The following is from the Electrical section of the Washington State, Standards of Practice, for home inspectors. It states that the inspector will:
“(d) Report, if present, solid conductor aluminum branch circuits. Include a statement in the report that solid conductor aluminum wiring may be hazardous and a licensed electrician should inspect the system to ensure its safe.”
I am quite sure that the framers of the Standards thought that this statement would cover all the bases for this problematic type of wiring that was popular between 1964 and 1976.
What they did not count on was that it would be back.
Three times now, I have found instances of solid conductor aluminum wiring present in homes. The first instance I found was #8, solid conductor aluminum wiring to an air conditioner. The other two instances was the flexible conduit wiring from the furnace to the switch/panel for the furnace. In the furnace wiring, it was just the ground wire that was aluminum, while the conductors were copper.

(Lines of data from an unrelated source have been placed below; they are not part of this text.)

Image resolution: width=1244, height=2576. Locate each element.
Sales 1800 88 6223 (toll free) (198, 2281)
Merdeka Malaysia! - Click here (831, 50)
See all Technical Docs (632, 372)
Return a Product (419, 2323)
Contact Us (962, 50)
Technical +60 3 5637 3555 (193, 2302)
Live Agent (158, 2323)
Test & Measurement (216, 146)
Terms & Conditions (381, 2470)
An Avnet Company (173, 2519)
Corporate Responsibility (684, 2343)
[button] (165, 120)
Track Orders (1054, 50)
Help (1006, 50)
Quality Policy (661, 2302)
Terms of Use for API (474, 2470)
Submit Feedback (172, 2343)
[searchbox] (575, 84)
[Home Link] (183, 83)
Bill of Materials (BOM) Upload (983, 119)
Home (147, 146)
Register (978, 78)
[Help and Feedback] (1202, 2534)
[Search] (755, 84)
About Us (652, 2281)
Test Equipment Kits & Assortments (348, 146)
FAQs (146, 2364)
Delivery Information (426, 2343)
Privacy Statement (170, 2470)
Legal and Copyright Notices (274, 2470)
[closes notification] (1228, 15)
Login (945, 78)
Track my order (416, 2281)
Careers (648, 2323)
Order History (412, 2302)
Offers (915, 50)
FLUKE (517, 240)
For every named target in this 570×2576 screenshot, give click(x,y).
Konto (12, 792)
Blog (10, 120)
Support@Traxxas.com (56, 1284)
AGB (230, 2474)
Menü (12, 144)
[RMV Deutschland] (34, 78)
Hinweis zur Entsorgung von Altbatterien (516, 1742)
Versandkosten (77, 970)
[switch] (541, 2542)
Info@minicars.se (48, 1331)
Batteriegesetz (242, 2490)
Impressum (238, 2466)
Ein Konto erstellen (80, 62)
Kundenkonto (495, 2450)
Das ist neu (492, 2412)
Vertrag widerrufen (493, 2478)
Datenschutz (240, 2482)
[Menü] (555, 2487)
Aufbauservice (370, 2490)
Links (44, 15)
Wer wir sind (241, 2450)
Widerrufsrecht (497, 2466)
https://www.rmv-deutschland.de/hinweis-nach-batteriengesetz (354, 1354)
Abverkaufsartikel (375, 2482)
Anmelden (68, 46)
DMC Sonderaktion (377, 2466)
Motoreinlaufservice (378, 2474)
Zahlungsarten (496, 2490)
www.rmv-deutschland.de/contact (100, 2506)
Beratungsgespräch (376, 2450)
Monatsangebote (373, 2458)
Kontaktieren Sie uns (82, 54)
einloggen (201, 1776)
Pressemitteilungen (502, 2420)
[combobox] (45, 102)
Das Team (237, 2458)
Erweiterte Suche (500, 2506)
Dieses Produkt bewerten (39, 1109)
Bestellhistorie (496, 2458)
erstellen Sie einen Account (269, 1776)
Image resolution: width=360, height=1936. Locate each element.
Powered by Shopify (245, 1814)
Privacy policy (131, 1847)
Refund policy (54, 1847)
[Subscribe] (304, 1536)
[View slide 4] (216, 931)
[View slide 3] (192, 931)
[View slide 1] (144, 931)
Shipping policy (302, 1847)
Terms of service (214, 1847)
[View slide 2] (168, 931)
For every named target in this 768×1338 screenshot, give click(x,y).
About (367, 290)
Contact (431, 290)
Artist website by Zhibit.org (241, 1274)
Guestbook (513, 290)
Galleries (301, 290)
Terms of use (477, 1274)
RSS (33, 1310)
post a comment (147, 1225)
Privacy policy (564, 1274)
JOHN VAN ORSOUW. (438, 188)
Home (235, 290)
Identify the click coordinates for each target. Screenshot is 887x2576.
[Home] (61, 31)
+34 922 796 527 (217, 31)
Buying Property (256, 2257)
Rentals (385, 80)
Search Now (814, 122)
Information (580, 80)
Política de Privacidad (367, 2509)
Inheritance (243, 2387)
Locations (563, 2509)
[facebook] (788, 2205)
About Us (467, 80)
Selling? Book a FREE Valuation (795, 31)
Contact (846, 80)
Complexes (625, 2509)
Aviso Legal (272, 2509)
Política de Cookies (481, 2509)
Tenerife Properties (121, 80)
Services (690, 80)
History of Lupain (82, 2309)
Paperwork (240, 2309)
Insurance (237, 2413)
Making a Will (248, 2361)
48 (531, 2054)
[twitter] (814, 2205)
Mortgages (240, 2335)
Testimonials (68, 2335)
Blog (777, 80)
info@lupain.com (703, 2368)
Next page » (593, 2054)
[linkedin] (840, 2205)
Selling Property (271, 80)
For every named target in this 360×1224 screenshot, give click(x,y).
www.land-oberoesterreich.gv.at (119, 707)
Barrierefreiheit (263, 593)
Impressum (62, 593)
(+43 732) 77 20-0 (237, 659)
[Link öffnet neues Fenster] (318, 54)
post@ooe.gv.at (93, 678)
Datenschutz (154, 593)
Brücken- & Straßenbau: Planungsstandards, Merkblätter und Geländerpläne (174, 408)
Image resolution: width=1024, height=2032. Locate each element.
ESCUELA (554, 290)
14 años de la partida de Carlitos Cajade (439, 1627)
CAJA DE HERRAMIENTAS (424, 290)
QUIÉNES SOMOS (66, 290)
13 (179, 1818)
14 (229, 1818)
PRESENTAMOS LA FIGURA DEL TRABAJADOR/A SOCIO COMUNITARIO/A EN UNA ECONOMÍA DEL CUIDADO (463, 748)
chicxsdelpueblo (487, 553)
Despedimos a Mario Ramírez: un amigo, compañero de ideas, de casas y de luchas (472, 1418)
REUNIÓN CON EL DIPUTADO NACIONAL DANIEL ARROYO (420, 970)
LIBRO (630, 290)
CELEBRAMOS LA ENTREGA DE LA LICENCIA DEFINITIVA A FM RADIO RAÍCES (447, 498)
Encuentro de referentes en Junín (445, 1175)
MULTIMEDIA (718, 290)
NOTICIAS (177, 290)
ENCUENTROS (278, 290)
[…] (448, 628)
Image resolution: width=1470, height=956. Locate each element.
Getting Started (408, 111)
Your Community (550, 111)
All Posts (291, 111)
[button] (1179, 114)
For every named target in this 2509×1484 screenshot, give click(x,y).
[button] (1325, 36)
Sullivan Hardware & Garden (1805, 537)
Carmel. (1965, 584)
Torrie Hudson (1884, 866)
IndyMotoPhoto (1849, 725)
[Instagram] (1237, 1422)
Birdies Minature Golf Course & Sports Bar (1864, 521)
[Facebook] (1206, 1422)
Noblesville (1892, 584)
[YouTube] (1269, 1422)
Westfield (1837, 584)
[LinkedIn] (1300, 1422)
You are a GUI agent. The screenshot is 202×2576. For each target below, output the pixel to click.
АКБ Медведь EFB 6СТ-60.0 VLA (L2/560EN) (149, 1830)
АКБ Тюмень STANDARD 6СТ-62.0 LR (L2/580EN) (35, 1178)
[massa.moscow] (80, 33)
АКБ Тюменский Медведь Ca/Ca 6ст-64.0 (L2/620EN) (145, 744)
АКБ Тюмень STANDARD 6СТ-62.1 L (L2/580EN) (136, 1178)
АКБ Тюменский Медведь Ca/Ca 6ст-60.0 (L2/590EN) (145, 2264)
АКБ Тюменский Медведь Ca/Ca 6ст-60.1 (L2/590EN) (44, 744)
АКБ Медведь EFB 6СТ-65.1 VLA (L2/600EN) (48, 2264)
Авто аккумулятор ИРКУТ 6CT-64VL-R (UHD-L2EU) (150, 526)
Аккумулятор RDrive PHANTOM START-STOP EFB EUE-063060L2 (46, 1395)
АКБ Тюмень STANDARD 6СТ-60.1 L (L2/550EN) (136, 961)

As solid conductor aluminum wiring finds its way back into our lives, it poses a difficulty for an inspector required to report it as problematic.
In my reports I merely state that it is present but that it is not the material the Standards is talking about. Perhaps the Standards should have had some dates in there—then again perhaps this newer aluminum will develop similar problems and the Standards will be accurate again.
PS. For those of you with sharp eyes, the flex conduit has the wrong connector and the ground wire should not be connected where it is–but those things are not what the post is about.